I guess repetitive chords and one-dimensional lyrics are exactly what I need. And my recent lack of an MP3 player makes it easier for me to stray away from the music I already know by hard.

I’m making time. I might have some plans for tonight. A few creative ways to spend my dead time in a city I never thought you could ever get bored in.

My roommates are watching some strange French movie about an orange hair Asian girl and a very French-looking guy who just pulled a gun off from his jacket.

I miss my bed, the films Max makes me watch. I think my nostalgic mood became exacerbated after sleeping for three hours on the rug.

 
Qu'est ce que c'est? 
Il s'agit d'un macaron vicié

FIRST POST.

I need to organize my suitcase. Correction, I feel the urgency to do it.

I’ve got a suitcase, a Mac, and some money. I have a life as well. Might not be this, but I know I’ve got one.

My suitcase is a mess. Gender-less clothes twisted and mixed. Some hygiene products. A pair of gloves.  There’s a perfume bottle inside on of the gloves.

I wear perfume every fucking day. I haven’t washed my clothes for a month now, so perfume is quite elemental.

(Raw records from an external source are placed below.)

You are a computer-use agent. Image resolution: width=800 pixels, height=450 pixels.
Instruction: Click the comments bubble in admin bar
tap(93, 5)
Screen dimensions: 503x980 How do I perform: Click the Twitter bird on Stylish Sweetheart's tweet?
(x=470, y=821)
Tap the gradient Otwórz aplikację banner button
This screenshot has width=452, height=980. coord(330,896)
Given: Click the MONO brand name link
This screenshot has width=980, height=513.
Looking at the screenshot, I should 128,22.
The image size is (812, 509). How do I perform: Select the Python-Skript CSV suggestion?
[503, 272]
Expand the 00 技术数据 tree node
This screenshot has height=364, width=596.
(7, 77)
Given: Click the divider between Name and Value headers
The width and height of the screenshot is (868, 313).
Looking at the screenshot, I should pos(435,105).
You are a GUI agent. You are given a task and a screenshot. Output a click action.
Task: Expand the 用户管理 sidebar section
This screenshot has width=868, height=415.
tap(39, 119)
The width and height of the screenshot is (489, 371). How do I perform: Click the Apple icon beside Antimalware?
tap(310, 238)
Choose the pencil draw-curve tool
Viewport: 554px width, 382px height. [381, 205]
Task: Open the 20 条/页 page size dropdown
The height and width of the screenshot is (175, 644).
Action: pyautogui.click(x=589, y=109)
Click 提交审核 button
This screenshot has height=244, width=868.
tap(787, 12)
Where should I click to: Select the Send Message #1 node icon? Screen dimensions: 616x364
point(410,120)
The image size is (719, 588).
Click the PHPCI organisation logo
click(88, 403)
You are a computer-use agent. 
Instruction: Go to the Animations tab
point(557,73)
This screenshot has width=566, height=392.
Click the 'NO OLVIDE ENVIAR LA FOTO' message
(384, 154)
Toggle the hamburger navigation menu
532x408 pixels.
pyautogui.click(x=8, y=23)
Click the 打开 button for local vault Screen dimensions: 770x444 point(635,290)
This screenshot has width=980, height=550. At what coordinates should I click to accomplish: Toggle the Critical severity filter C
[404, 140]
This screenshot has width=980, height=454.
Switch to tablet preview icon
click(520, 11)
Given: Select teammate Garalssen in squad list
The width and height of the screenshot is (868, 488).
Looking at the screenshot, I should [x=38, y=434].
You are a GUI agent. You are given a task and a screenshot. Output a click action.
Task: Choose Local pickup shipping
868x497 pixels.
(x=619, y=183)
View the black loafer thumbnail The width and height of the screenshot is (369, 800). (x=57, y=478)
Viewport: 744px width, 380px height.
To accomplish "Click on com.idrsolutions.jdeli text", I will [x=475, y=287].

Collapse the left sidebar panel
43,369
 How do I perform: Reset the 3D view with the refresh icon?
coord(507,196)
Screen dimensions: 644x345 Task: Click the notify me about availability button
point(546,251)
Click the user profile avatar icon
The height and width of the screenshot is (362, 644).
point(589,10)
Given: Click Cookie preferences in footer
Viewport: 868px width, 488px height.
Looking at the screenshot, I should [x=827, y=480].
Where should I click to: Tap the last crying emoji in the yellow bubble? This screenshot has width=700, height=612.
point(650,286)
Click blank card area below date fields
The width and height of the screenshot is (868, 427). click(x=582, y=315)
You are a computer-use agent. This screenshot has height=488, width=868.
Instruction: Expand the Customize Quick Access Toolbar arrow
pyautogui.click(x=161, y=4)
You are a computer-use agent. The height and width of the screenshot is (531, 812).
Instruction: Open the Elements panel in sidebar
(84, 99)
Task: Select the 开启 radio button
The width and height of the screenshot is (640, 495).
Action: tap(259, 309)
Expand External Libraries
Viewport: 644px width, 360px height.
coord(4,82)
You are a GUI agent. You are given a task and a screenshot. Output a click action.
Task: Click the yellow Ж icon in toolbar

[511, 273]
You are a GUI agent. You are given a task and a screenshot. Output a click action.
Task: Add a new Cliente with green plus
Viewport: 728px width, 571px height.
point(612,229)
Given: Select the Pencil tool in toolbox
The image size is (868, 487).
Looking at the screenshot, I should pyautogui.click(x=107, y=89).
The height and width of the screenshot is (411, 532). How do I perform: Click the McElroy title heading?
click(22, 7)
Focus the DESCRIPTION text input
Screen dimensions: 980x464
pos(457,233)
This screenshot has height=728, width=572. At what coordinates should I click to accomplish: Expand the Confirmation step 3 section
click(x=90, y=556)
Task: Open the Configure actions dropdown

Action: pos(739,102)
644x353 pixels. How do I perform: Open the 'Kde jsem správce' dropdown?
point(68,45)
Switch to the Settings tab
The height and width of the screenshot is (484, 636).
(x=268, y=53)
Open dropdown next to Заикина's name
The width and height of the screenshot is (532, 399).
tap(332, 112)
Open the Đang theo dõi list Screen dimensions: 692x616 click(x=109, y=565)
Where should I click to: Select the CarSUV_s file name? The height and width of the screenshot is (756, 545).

I’m folding a printed dress that I bought in Le Marais very neatly. Once I’m done, I’ll take a nap. I’ve been feeling so tired lately. Is like, it’s too cold. And I don’t quite know how to carry on a normal routine at this point. So when a free afternoon comes around, I just feel like sleeping, and let the time pass by.

I could go out for a walk, but to do it alone is not quite fun. And the cold wind would turn it into a real drag.

No. I’m just gonna sleep. Well. There are no sheets on the bed, since they’re washing them for the actual owner of the room I’m staying in. She’s coming back tonight, so I have to move to a different room. But I still want to sleep. So I’ll put my coat on, and I’ll cuddle on the floor, on the rug. Like a pet.

I can’t believe how tempted I am over that idea. Sleeping on the floor.

Did Shona got my message? She’s such a nice girl.

I’d love her to come with me. There’s shopping I need to do. I’d be easier if it wasn’t this cold.

Will I have to go to London? Where the fuck am I going now? If there’s no answer in the next few days, I’ll just go home. I long for home. A suitcase is not a home. And my suitcase is a mess.

At least I can say it’s all kind of fun. Isn’t it?

I’m almost done. Yeah, nap time. I like the whole “cat sleeping on the rug” feel of this. I’m such a weirdo sometimes.